Test du contrôleur Keith McMillen K-Mix
Par Los Teignos le 01/03/2017 Imprimer

Une interface audio USB qui puisse aussi s’utiliser comme mixeur autonome ou comme surface de contrôle : ça ressemblerait presque à une pub Kinder. Sauf que c’est Keith McMillen qui s’y colle avec la K-Mix, un concentré de fonctionnalités à la sauce tactile.

Même s’il n’est pas forcément aussi connu que M-Audio, Roland ou encore PreSonus, Keith McMillen s’est déjà fait un nom dans le milieu des contrôleurs MIDI avec notamment sa QuNeo qui, après avoir connu un beau succès sur Kickstarter, est devenue l’une des surfaces de contrôle les plus pertinentes pour Live sous la barre des 250 euros. Grand spécialiste du pad et des surfaces tactiles, l’ami Keith propose d’ailleurs un très sympathique catalogue où se côtoient mini-claviers portables, petits utilitaires malins et la K-Mix qui nous occupe : un combiné contrôleur/table de mixage/surface de contrôle bardé de contrôleurs lumineux et proposé dans un format petit format : 23,4 x 16,7 x 3,81cm.

Sapin de Noël

Le déballage inspire confiance : l’engin trapu est suffisamment lourd pour bien tenir en place sur un bureau, et assez compact aussi pour être embarqué dans un sac à dos. Et comme aucune touche ou aucun connecteur n’a le moindre jeu, il se dégage une bonne impression de solidité de l’ensemble.

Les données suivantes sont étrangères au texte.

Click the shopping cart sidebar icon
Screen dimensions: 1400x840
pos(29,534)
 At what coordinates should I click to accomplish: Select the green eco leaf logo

Keith McMillen Instruments K-Mix : kmixside

Les contrôleurs sont tous tactiles et lumineux sans exception et sont remisés sur le dessus de l’appareil. On trouve ainsi 9 bandes pour faire office de faders, 4 disques flanqués de 3 voyants et enfin 31 boutons : un pour la mise en/hors fonction, 9 pour les 9 tranches (8 voies + master), un pavé de 4 commandes de lecture/enregistrement, un bouton pour accéder aux presets, 3 matrices de 2x2 pour accéder aux effets DSP de l’engin ou à diverses fonctions, et enfin 4 touches pour activer/bypasser les effets, définir le comportement du VU-mètre, accéder aux réglages fins ou encore, via la touche Shift, accéder à d’autres commandes que celles par défaut sur l’ensemble de la surface. Compte tenu des nombreuses possibilités offertes (et toutes décrites dans le manuel complet, mais en anglais uniquement) l’organisation de tout cela semble assez logique et bien pensé. Soulignons toutefois que pour garder la K-Mix compacte, les contrôles sont très rapprochés les uns des autres, trop peut-être pour ne pas avoir à regarder sa surface à chaque fois que l’on s’en sert pour être sûr d’utiliser le bon contrôle. Autre problème lié à la taille réduite de l’engin comme de ses contrôles : les sérigraphies sont vraiment dans une police de petite taille, de sorte que lorsqu’un bouton n’est pas activé et qu’il ne jouit pas alors d’une pleine luminosité, on peine à lire son libellé… Je le redis enfin : tout cela est sensitif, et sensitif seulement. Aucun bouton ne s’enfonce donc quand on appuie dessus et seul son rétro-éclairage vous indique s’il est activé ou non. Là encore, il faut regarder la K-Mix pour savoir où on en est.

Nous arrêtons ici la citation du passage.